第14話 ニィト ~村の生活と年下の友人たち~5
「あらケィヤ、今日はかわいいのを連れてるわね」
「うふふ、そうでしょう?」
「リュウ、トウリがいないあいだ、何か困ったことがあれば言うんだよ」
「はい!ありがとう」
先客の女性たちと顔見知りであるケィヤとリュウは、声掛け掛けられ、会話をしながら進んでいく。
俺はさっきの緊張を引き摺ってはいないものの、見知らぬ妙齢(と言っておこう)の女性たちに囲まれて、とても居心地が悪い。
程なくして、給水所に着いた。
山側の村の
送水樋は櫓の上に掛けられ、かなり高い位置を走ってきており、地上の埃が入ることや誰かが誤って異物を入れてしまうことは無いように見える。
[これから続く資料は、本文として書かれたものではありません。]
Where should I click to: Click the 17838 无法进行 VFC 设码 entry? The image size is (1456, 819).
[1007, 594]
頭上の樋を追っていくと、大きな桶の上部に繋がっていた。桶の下部に設けられた水の出口からはかなりの水量が流れ出ていて、近づくと涼しく感じるほどだ。
(蒸気機関車の給水塔みたいだな)
思わず前世で見たクラシカルな映画、西部劇の一シーンを思い出す。
「さ、手を洗いましょうね」
ケィヤに倣って、流水で手を洗う。驚くほど冷たく、澄んだ水だった。
ふと見上げれば、平地の陽気など我関せずと言わんばかりに、厚く白化粧をした山がそびえていた。
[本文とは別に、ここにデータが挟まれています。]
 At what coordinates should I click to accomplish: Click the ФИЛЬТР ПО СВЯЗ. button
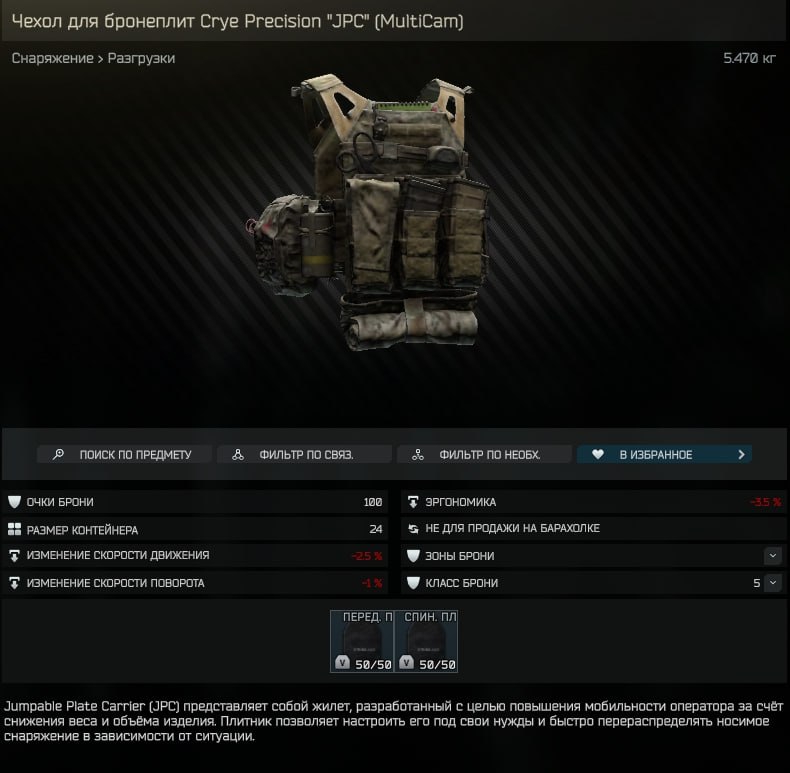[x=304, y=454]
冷たさを我慢し、手のひらだけでなく手の甲に手首、肘付近までを丁寧に洗ってゆく。
「次はこれね」
ケィヤが差し出す灰色の粉を、言われた通り手にまぶしてこする。手首をこすったときに、ヌルっとした感触があった。
(木灰か…?)
アルカリによる消毒らしい。
「あんまりたくさん付けちゃだめよ。洗い終わったらちゃんと流すこと。そうしないと手がツルツルになっちゃうからね」
「はーい」
ケィヤの言葉に、リュウが応じる。アルカリの影響までちゃんと理解していて、それを後に続く子らに伝えていく習慣があるのだ。
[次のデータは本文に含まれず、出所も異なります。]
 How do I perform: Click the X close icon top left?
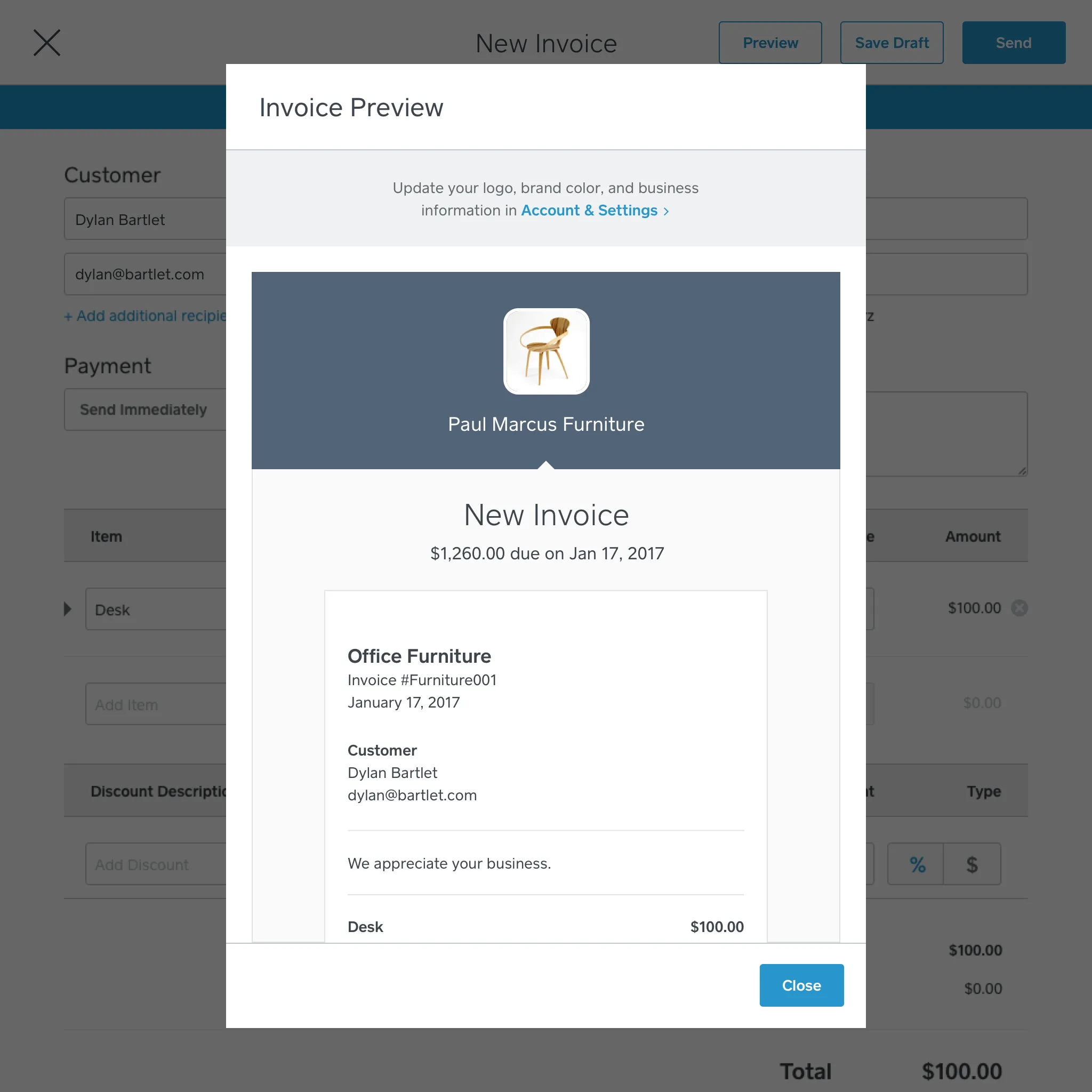(x=45, y=42)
ルールといい消毒といい、驚くほどちゃんとしている。俺はこの世界に対する認識を、また一つ改めた。
手を洗って、炊事場へ。
ケィヤとリュウは勝手知ったる様子で自分のポジションを確保したが、俺は所在無げにぼっ立ちするしかない。仕方ないだろう?初めての場所だし女性ばかりだし何かしようにも何をすればよいか分からないし初めて会う人が多すぎるし!
…いかん、若干取り乱してしまった。
まあ、見ているだけでも楽しい。
手慣れた様子で食材をどんどん加工している女性たちは頼もしくもあるし、気の置けない同志ならではのチームワークは見事だ。刀工の規則正しいリズムに、薪が爆ぜる音は一流のパーカッションと遜色がない。
前世でも、料理番組や料理漫画は一定の人気があったし、料理の様子を客に見せることが売りの割烹や鉄板焼きは言うに及ばず料理系動画配信者なんて職業が成り立っているくらいだった。
一定以上の練度やパフォーマンスがあれば、何事もショーになり得るのだ。